1失点目はカウンターでやられた形だったため、前掛かりな形を取った戦術の問題が大きいと思います。
しかし、23分の松下のミドルシュートや2失点目の吉濱のミドルシュートはDFラインが下がってしまったことで、ボランチが前に行けず相手を中盤の高い位置でフリーにしてしまったところからやられた展開と言えるでしょう。
相手の中盤が空きがちになるのもゴール前を固める関塚監督の守備の特徴の1つではあると思いますが、それにしてもこの日は早い時間からラインが低くなりがちだった。
簡単にカウンターの形を作られてしまっていたから下がりがちだったという面もあるかもしれませんが、23分にはまだカウンターを受けていませんでしたし、最終ラインにも問題はあったと思います。
富澤は深く守りがちな選手なのか、それともそれ以外の問題なのか。
ラインコントロールも重要な役割となるはずですから、そこも今後は注目点になるのではないでしょうか。
富澤自身はこの日の試合を「J2ならでは戦い方の典型的なパターン」と感じたようです。
「カウンターとロングシュートからやられた」とも話しており、それ以外の時間帯では自分たちがボールを持っていたことも含めて、相手が引いて守ってカウンターで勝利した試合という印象が強いのかもしれません。

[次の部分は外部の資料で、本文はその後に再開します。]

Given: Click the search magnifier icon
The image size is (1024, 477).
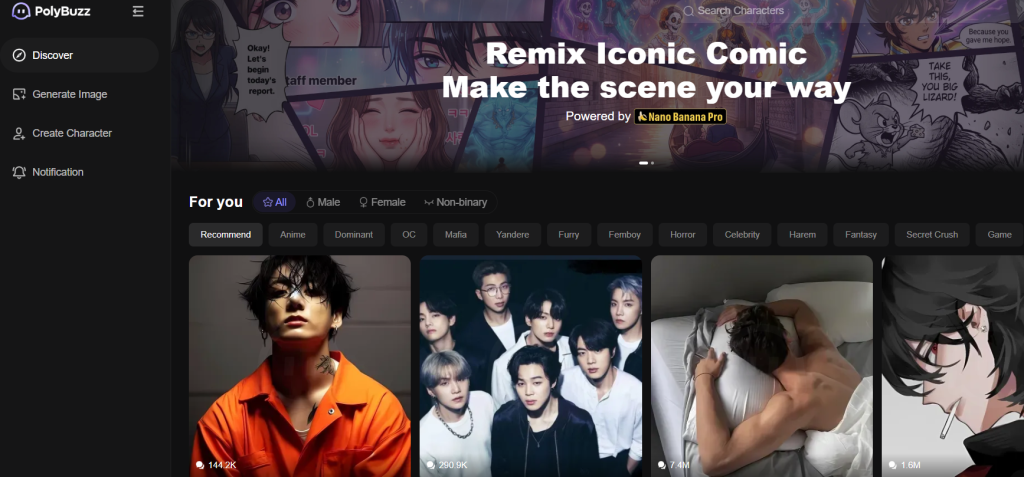Looking at the screenshot, I should tap(688, 11).
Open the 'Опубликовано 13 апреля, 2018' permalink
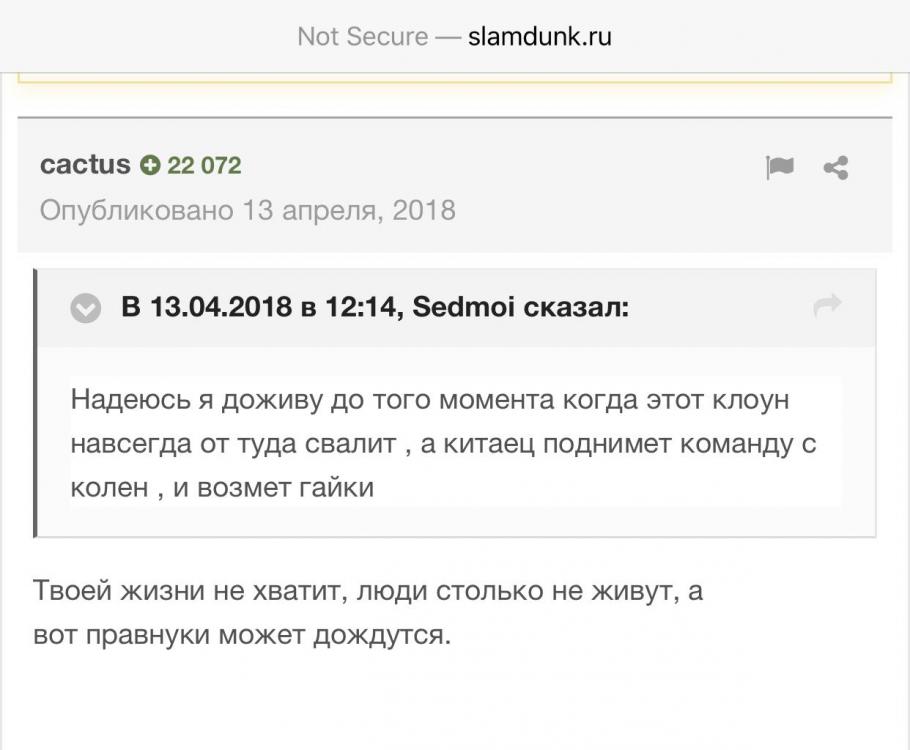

しかし、この流れにしたのは群馬ではなく、むしろジェフの方だったと言えるのではないっでしょうか。
前に人数をかけて相手を押し込み、ボールを保持するもチャンスを作りきれない展開。
そして、前に人数をかけすぎた結果、カウンターを受けて失点。
さらに、ラインが下がりがちだったことにより、ミドルシュートを放たれて2失点目を浴び1-2で敗戦。
今年のJ2は下位クラブであっても、そこまで引いて守ってカウンターというチームは多くないように思います。
実際、前回戦ったときはジェフよりも群馬の方がボールを支配し、攻め込む回数も多かった。
しかし、今回はジェフが前に人数をかけて押し込む形を狙ったために、このような展開になったということではないでしょうか。
J2の試合だからというよりは、ジェフがああいった戦い方をチョイスした結果、あのような試合になったといった印象が強いように思います。
富澤はJ1経験が長いですし、外から見ればJ2はあのような試合が多いといった印象になるのは仕方ない部分もあると思います。
今後、J2とはどういった特徴があり、どんな相手がいるのかを学んでいくことになるのかもしれませんね。
ともかく、個人的にデビュー戦で気になったは、ビルドアップよりもラインコントロールの方でした。
ラインコントロールが富澤の加入でどう変わっていくか、注目ではないかと思います。